A few days ago, the [original train.csv of this competition](https://www.kaggle.com/criskiev/november21) was published. It shows the labels before 25 % of them were flipped. We can use these data to postprocess the output of neural networks and improve the score.

The original training file has the nice property that the two classes can be separated perfectly (i.e. with 100 % accuracy) by a single hyperplane. This same hyperplane has a meaning in the updated train.csv as well: On one side of the hyperplane, about 75 % of the samples are class 0, one the other side of the hyperplane, 75 % are class 1.

If we want to optimize a neural network's predictions for the highest possible auc score, we have to ensure that the network outputs low predictions for one side of the hyperplane and high predictions for the other side of the hyperplane, and that there isn't any overlap between the two sides.
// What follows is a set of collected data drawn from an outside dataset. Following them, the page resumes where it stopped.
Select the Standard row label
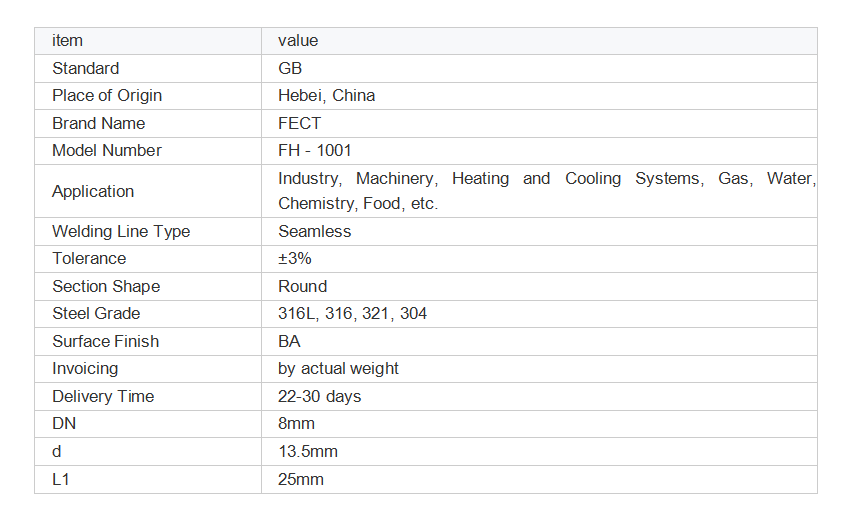This screenshot has width=842, height=524. coord(85,69)
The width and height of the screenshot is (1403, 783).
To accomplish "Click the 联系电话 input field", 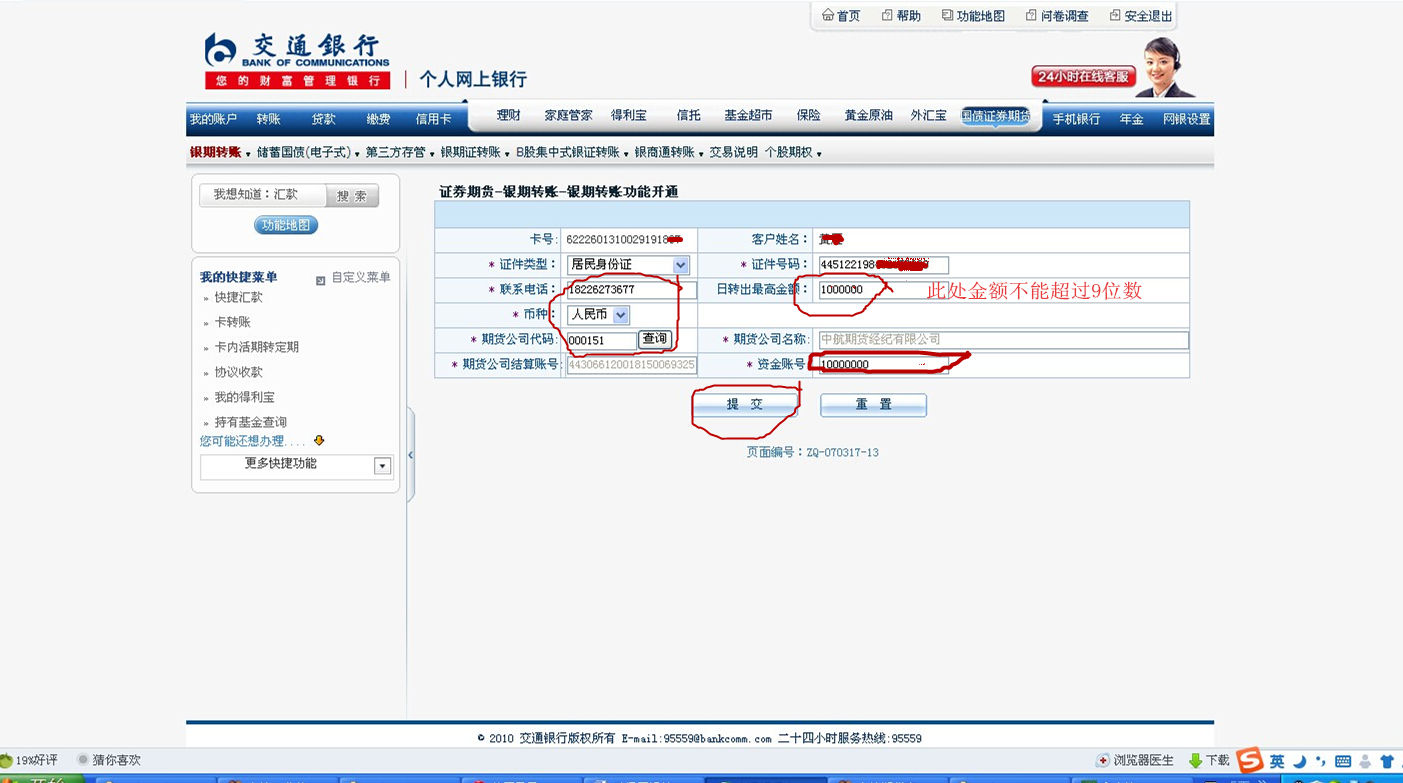I will pyautogui.click(x=631, y=290).
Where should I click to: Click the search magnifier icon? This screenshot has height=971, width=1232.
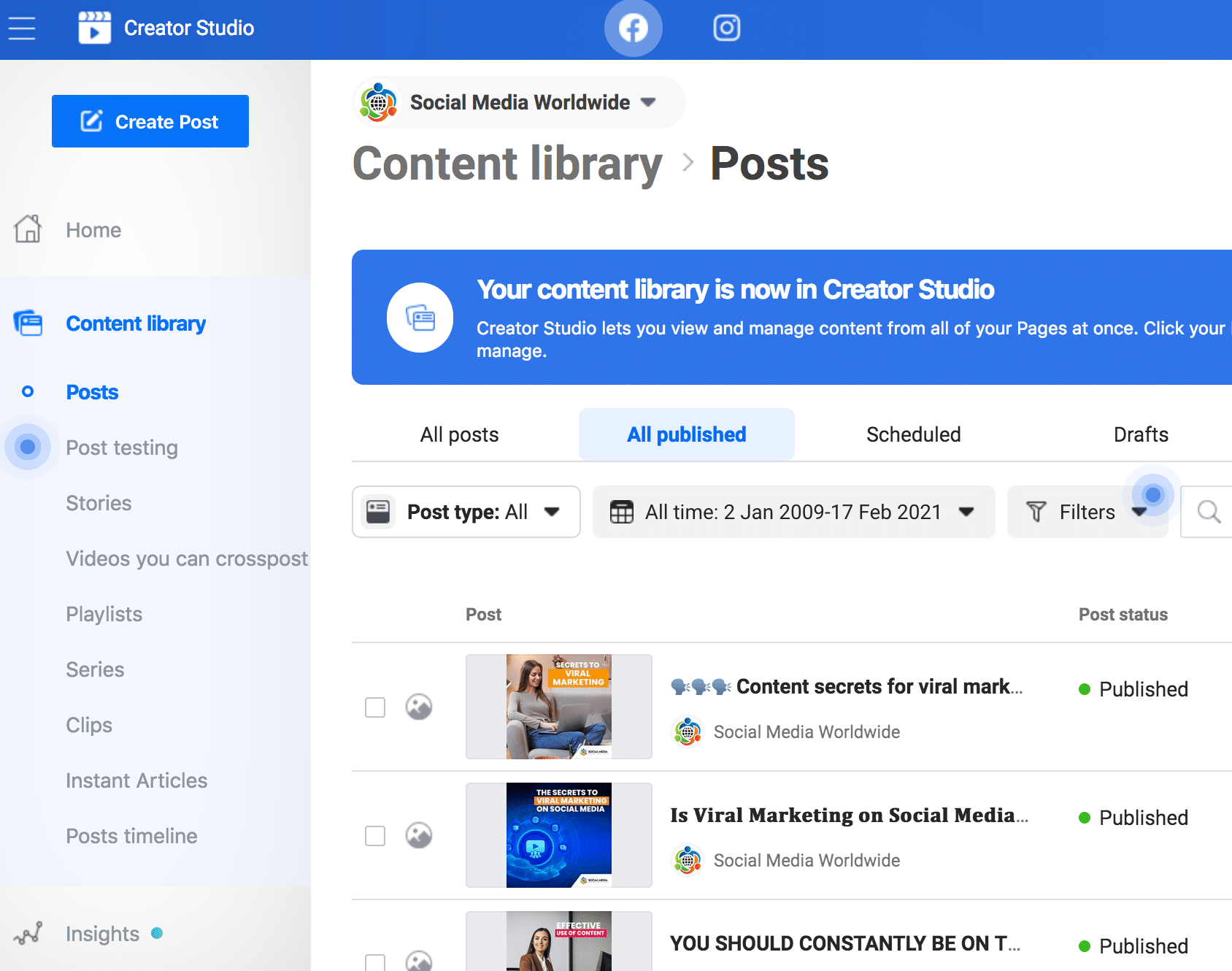tap(1209, 512)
The `postprocess_separate()` function in this notebook reads a submission file, checks if the predictions overlap and removes the overlap. It can be applied to the output of any network; for demonstration purposes we apply it to @adityasharma01's [simple NN](https://www.kaggle.com/adityasharma01/simple-nn-tps-nov-21).


In [None]:
import pandas as pd
import numpy as np
from sklearn.preprocessing import StandardScaler
from sklearn.svm import LinearSVC
from sklearn.pipeline import make_pipeline
from sklearn.metrics import roc_auc_score, accuracy_score


In [None]:
def postprocess_separate(submission_df, test_df=None, pure_df=None):
    """Update submission_df so that the predictions for the two sides of the hyperplane don't overlap.
    
    Parameters
    ----------
    submission_df : pandas DataFrame with columns 'id' and 'target'
    test_df : the competition's test data
    pure_df : the competition's original training data
    
    From https://www.kaggle.com/ambrosm/tpsnov21-007-postprocessing
    """
    if pure_df is None: pure_df = pd.read_csv('../input/november21/train.csv')
    if pure_df.shape != (600000, 102): raise ValueError("pure_df has the wrong shape")
    if test_df is None: test_df = pd.read_csv('../input/tabular-playground-series-nov-2021/test.csv')
    if test_df.shape[0] != submission_df.shape[0] or test_df.shape[1] != 101: raise ValueError("test_df has the wrong shape")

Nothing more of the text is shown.